CHARLOTTESVILLE, Va. (FOX 46 CHARLOTTE) — Another defendant in the Unite the Right Trial has ties to the Carolinas.

Richard Spencer was called by the plaintiffs and began his testimony with a recitation of his education including how he left a Duke University Ph.D. program for a job at The American Conservative magazine. He was studying post-German idealism.

The plaintiffs’ attorney doing the direct examination, Michael Low Bloch, asked Spencer if he left academia to become an advocate for white people. Spencer denied this and thus began several hours of combative questions and answers.

Spencer said he didn’t believe that races should be segregated on the stand, but his July 2020 deposition read the opposite.

He agreed he only used the N-word in private with like-minded folks and similarly only spoke of Jewish people in derogatory terms in private. He said rallies were about free speech, not about crushing enemies, and had egoic ideas about being a star.

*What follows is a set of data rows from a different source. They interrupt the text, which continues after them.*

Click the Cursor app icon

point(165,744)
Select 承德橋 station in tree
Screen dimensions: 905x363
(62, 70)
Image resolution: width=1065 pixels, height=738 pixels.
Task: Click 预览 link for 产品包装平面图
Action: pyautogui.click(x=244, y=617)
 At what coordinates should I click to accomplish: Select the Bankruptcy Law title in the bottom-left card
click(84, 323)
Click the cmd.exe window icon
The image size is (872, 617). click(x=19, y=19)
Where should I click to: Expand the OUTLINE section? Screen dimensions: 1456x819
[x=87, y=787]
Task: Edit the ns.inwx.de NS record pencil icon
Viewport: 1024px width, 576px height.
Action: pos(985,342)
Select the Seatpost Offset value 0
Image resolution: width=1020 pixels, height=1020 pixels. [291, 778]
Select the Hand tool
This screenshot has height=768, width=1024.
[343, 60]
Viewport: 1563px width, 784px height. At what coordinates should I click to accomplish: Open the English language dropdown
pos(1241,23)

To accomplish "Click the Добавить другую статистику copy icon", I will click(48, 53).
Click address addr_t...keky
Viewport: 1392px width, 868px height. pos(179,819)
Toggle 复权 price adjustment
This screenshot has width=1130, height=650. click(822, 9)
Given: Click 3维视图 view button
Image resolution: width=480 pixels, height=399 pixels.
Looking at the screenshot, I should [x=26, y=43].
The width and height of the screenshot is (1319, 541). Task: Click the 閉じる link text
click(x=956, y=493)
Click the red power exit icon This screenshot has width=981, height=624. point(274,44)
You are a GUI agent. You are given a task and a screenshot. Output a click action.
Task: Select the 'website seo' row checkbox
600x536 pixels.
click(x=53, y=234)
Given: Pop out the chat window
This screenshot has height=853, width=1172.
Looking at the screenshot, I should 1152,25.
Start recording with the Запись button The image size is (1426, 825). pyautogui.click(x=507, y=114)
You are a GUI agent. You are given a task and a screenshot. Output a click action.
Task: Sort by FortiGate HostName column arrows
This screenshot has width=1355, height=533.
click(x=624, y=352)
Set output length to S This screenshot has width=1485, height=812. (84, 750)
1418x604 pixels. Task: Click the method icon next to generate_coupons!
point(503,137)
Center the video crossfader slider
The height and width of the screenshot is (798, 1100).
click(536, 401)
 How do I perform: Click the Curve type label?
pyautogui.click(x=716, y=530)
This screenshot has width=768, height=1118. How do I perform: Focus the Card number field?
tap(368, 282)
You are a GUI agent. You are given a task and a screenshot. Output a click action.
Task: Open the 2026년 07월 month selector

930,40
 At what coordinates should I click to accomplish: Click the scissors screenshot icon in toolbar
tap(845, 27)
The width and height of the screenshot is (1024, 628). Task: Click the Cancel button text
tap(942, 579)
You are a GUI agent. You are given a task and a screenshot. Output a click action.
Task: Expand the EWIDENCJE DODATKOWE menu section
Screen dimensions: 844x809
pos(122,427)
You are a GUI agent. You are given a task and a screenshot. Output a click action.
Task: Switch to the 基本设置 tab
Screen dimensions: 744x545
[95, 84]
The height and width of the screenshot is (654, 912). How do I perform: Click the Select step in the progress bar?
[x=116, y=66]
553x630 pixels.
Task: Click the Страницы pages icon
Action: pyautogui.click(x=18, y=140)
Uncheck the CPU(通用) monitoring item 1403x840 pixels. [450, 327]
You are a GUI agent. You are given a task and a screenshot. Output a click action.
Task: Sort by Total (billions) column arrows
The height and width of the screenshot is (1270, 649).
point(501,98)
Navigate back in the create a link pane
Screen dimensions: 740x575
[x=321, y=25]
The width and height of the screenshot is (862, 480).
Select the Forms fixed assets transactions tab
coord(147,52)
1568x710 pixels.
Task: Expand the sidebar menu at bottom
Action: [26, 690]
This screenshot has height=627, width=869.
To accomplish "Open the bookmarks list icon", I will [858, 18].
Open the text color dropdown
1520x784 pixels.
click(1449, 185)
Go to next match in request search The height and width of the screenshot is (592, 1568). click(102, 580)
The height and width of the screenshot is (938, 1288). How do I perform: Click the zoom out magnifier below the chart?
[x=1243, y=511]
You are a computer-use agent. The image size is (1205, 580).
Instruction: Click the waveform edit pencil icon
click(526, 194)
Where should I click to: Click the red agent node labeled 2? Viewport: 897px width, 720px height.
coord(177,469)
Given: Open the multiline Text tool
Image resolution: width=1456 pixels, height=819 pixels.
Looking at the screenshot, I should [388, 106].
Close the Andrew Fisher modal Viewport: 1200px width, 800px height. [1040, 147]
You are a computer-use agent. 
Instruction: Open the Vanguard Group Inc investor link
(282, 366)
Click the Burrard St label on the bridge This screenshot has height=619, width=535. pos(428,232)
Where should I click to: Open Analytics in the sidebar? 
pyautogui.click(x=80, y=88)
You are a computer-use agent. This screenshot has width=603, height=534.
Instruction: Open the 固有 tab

When confronted with a tweet of his that read “WE WILL CRUSH YOU” from April 2017 Spencer explained it as peacocking and “tough talk.”

When questioned about the tiki torches being symbolic of the Nazis, Spencer dismissed the notion saying its sentiment was more the “mystery and magic of fire and darkness.”

Spencer’s direct examination went for approximately 5 hours, most of the entire day, and most of its entirety felt like a cross-examination. His actual cross-examination continues Friday with his co-defendant Chris Cantwell doing the questioning.